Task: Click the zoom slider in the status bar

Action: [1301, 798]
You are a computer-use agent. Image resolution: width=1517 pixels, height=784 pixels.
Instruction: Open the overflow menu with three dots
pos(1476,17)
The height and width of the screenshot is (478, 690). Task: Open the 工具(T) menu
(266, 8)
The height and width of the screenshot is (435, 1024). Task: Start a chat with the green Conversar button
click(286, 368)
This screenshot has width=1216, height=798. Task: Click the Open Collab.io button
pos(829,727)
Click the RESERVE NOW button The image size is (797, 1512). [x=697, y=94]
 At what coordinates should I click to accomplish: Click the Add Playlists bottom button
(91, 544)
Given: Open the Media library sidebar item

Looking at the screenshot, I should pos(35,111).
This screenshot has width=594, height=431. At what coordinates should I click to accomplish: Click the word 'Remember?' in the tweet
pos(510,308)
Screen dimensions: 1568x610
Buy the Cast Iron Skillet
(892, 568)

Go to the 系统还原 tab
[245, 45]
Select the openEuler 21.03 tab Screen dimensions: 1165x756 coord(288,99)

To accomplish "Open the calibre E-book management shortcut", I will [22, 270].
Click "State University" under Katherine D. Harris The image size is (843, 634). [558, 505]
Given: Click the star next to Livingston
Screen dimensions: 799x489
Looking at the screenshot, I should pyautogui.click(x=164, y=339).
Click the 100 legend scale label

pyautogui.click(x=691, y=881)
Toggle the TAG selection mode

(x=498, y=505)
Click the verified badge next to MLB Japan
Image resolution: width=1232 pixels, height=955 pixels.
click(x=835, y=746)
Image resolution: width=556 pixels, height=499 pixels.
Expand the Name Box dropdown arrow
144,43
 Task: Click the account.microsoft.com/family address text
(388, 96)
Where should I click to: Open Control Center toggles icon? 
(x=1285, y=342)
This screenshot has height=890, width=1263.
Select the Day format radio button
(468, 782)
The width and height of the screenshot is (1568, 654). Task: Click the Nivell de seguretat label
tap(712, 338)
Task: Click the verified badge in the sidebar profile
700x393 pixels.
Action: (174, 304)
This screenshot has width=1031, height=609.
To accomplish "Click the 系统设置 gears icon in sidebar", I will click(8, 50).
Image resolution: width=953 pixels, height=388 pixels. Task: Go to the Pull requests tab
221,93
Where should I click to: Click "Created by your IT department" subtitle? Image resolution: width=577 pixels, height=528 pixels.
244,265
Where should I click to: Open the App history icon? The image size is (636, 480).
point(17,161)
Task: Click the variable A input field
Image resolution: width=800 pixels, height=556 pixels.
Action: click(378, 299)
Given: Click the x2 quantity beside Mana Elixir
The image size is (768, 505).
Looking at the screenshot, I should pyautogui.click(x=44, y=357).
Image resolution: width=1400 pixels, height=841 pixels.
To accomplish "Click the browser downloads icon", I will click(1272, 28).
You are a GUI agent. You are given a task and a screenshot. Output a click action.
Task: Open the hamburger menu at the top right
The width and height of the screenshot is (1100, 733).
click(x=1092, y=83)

Exercise: Reproduce every line from the one containing "You are a GUI" down to the end of the items, shifting each coordinate in the answers by -4.

Expected answer:
You are a GUI agent. You are given a task and a screenshot. Output a click action.
Task: Open the hamburger menu at the top right
The width and height of the screenshot is (1100, 733).
click(x=1088, y=79)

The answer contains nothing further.